A discussion paper outlining the framework will be issued for public consultation before the rules are finalised.

Once-In-A-Lifetime Compensation

The compensation can be availed only once in a customer's lifetime. RBI has clarified that the measure is intended to provide relief in cases of unintended loss due to digital fraud and will not apply repeatedly for the same individual.

Subsequent fraud cases, in which customers have been careless, will continue to be dealt with in accordance with the existing framework of liability.

Existing RBI Rules On Digital Fraud

The new proposal will function in parallel with RBI's digital fraud guidelines issued in 2017, which defines the customer liability on the basis of cause of the fraud and the reporting timeline.

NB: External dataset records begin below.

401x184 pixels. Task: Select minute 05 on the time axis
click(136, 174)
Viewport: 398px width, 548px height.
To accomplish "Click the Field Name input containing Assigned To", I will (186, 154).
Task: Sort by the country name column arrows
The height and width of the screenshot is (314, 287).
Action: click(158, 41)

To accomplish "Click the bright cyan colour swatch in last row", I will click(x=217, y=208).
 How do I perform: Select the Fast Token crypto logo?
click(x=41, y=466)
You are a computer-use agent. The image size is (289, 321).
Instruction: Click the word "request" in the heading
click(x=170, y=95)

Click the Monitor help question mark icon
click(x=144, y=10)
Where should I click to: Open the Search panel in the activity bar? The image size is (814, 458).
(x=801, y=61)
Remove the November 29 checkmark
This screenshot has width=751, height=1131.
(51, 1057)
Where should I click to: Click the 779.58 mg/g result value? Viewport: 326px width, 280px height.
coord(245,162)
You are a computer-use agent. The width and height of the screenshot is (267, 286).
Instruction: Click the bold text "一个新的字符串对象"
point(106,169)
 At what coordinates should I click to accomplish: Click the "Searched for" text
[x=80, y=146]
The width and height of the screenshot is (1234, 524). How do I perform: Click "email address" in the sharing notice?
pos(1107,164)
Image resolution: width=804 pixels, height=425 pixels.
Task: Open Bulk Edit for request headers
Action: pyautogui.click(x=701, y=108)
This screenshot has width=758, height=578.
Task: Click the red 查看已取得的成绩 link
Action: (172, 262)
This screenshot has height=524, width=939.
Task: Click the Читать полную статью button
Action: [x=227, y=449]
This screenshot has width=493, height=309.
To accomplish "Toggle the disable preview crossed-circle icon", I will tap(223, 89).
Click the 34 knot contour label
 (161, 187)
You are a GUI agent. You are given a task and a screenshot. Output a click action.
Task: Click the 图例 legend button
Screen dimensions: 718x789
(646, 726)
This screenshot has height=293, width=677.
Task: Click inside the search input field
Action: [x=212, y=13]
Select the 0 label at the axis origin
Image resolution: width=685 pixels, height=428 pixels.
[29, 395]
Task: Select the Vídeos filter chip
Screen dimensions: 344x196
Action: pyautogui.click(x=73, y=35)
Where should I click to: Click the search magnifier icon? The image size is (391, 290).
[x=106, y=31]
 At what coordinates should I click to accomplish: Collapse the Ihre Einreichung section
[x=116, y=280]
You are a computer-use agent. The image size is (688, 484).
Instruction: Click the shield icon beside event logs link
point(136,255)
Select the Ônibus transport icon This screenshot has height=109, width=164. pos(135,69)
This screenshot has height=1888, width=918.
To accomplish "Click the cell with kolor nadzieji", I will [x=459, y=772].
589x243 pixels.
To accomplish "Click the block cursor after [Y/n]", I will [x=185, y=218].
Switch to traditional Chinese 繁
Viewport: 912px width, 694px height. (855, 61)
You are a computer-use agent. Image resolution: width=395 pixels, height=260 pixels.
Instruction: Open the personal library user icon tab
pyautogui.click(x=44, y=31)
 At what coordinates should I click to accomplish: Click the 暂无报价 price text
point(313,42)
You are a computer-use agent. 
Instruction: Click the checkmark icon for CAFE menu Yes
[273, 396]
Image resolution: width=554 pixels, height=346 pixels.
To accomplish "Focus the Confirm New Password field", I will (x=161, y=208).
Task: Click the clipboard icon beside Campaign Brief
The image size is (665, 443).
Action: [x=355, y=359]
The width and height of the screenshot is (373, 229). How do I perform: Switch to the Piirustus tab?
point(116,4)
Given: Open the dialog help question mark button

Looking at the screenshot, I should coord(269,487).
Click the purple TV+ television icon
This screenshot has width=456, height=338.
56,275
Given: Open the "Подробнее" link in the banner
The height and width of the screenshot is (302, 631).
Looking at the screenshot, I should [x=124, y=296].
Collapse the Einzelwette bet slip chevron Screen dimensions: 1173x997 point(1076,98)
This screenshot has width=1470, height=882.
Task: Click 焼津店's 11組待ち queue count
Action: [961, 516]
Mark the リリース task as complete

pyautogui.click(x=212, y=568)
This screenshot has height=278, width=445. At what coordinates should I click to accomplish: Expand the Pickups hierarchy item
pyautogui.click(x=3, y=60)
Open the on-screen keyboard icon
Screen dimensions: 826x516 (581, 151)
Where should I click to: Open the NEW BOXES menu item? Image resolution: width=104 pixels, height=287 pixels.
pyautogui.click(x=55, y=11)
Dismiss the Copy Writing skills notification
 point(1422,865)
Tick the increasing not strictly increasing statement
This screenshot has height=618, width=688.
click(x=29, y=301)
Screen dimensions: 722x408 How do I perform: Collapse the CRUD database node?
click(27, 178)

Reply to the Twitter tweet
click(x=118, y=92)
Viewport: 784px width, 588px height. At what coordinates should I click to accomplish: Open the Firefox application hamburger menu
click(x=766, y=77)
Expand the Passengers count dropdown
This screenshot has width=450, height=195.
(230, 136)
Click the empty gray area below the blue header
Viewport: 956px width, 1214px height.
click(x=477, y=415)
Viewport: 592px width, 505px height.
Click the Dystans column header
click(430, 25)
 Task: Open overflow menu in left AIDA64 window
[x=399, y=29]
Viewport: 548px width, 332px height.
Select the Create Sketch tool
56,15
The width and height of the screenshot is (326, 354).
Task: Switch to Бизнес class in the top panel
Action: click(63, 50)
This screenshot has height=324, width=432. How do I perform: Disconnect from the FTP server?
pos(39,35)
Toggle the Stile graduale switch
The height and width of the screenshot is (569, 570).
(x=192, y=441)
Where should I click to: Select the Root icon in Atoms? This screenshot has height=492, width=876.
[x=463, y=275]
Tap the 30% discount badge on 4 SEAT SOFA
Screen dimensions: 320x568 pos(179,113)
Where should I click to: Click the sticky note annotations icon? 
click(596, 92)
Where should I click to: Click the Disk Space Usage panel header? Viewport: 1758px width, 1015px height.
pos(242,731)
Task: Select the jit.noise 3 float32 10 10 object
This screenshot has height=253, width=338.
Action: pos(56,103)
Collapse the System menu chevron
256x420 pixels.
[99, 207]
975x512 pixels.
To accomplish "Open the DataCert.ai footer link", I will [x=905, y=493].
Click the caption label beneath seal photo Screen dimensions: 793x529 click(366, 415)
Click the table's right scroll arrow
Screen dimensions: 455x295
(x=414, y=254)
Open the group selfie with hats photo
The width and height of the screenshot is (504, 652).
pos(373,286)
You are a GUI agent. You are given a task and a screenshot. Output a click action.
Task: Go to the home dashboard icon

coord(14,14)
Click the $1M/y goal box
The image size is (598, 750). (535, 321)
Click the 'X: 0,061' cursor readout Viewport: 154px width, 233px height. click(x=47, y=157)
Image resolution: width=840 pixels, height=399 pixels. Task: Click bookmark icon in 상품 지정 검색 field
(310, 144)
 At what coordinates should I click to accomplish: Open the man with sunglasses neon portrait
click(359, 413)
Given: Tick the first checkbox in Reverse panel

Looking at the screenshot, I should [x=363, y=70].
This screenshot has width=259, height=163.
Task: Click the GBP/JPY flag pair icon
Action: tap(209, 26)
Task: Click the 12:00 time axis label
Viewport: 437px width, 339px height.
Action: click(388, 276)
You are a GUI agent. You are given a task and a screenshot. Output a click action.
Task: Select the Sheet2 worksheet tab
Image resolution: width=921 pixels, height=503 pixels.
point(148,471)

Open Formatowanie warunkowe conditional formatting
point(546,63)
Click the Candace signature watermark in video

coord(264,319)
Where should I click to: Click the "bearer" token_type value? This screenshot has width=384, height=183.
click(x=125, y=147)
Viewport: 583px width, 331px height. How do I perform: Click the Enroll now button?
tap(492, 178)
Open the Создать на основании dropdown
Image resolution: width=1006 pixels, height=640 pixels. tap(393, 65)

If a fraud occurs due to a bank's error, the customer has nil liability and must be fully compensated. If a third party is responsible and the fraud is reported within 3 working days, the customer also has nil liability. If the reporting delay is between 4 and 7 working days, customer liability is capped at Rs 25,000.

Under the earlier framework, customers who shared an OTP were generally held fully liable for the loss until the fraud was reported.

Banks' Responsibilities And Timeline

Banks are supposed to issue a shadow credit of the disputed sum to the customer's account within 10 working days from the fraud being reported. This ensures the temporary relief during the investigation of the case.

The bank will have 90 days to resolve the complaint. Banks are also required to offer several 24x7 channels to report frauds. This could be through a toll-free number, SMS alerts and email-based reporting systems.